主の与える平安 ヨハネ14章27-31節

 わたしはあなたがたに平安を残します。わたしの平安を与えます。わたしは、世が与えるのと同じようには与えません(ヨハネ14章27節)。

 主イエスは弟子たちのもとを去るにあたって「心を騒がせてはなりません」(1,27節)と命じ、「わたしの平安を与えます」と約束されました。そしてその平安を「世が与えるのと同じようには与えません」と言われました。

 まず「世が与える」平安はどのように与えられるのでしょうか。それは経済的に豊かに満たされることによって与えられるものです。健康で自由に動き回れることによって与えられるものです。人々から好意をもって受け入れられることによって与えられるものです。これらは自分を取り巻く環境が良好に整えられる事によって得られる平安、つまり「環境に依存した平安」です。

 しかし、このような平安は実にもろいものです。私たちの人生を予期しない様々な困難が襲います。経済的な苦境に追い込まれたり、事故や大病に見舞われたり、家庭崩壊の危機に陥ったり、社会的な信頼を失ったりとさまざまです。環境に依存した平安はこのような状況の中で吹っ飛んでしまうことでしょう。

 では主が私たちに約束してくださっている平安とはどのようなものでしょうか。それは、「神との正しい関係を基盤として与えられる平安」です(ローマ5:1)。「平安」が「御霊の実」(ガラテヤ5:22)に数えられていることからも分かるように、主が与えてくださる平安は私たちの努力や意志の強さによって得られるものではありません。

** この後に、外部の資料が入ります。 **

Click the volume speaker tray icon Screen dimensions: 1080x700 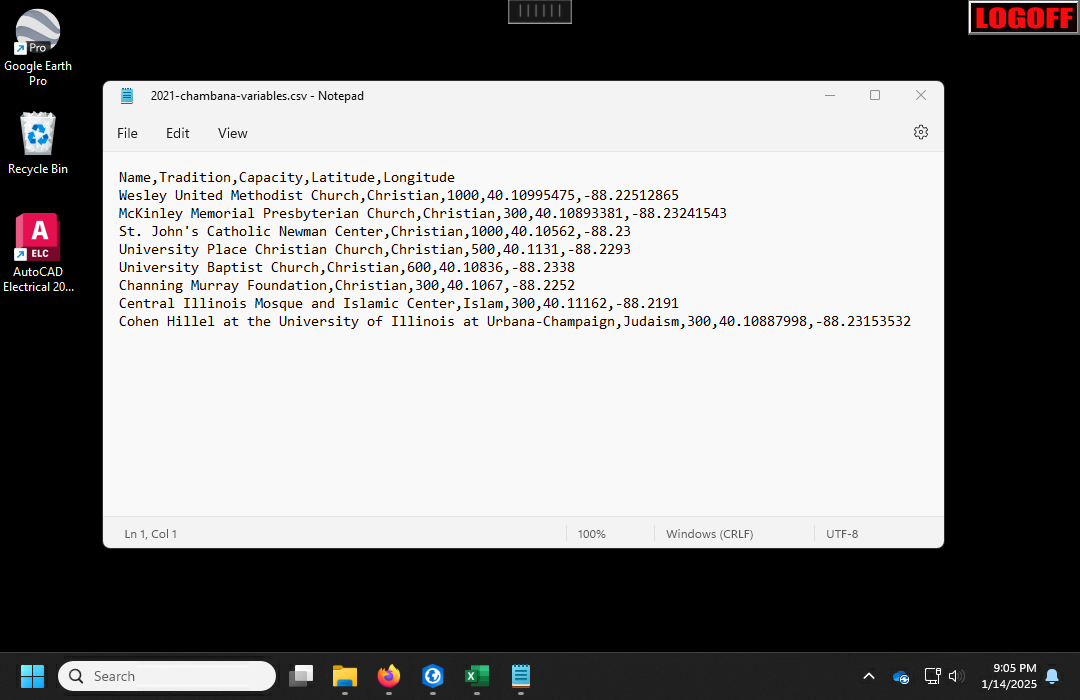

 人生は私たちがコントロールできないことで満ちています。天候ひとつとっても思いのままになりません。コントロールできないものを自分の力でコントロールしようとするなら不安に陥ることは避けられないでしょう。たえず揺れ動く状況の中で平安を得ることができるとするなら、無力さを認めて神と神の確かな約束に信頼することによってしかありません。船が漂流しないようにするためには嵐に耐えうるイカリを降ろす必要があるのです。

 神はご自身の民に、臨在を約束し、「あなたを見放さず、あなたを見捨てない」と約束されています(ヨシュア1:5,ヘブル13:5)。私たちの人生には何が起こるか分かりません(参 箴言27:1,ヤコブ4:14)。病気にならないわけではありませんし、経済的に苦境に陥ることがなくなるわけでもありません。しかし、神はいつも共にいてくださり誰とも共有できないような悲しみや苦しみを深く理解してくださり、それらを乗り越える力を私たちに与えることができるお方です。

 使徒パウロは「私は、貧しくあることも知っており、富むことも知っています。満ち足りることにも飢えることにも、富むことにも乏しいことにも、ありとあらゆる境遇に対処する秘訣を心得ています」(ピリピ4:11-12)と語っています。彼がそのように言えたのは、その人生の旅路において信頼できる方により頼んでいたからなのです。

このメッセージは2020.2.2 のものです。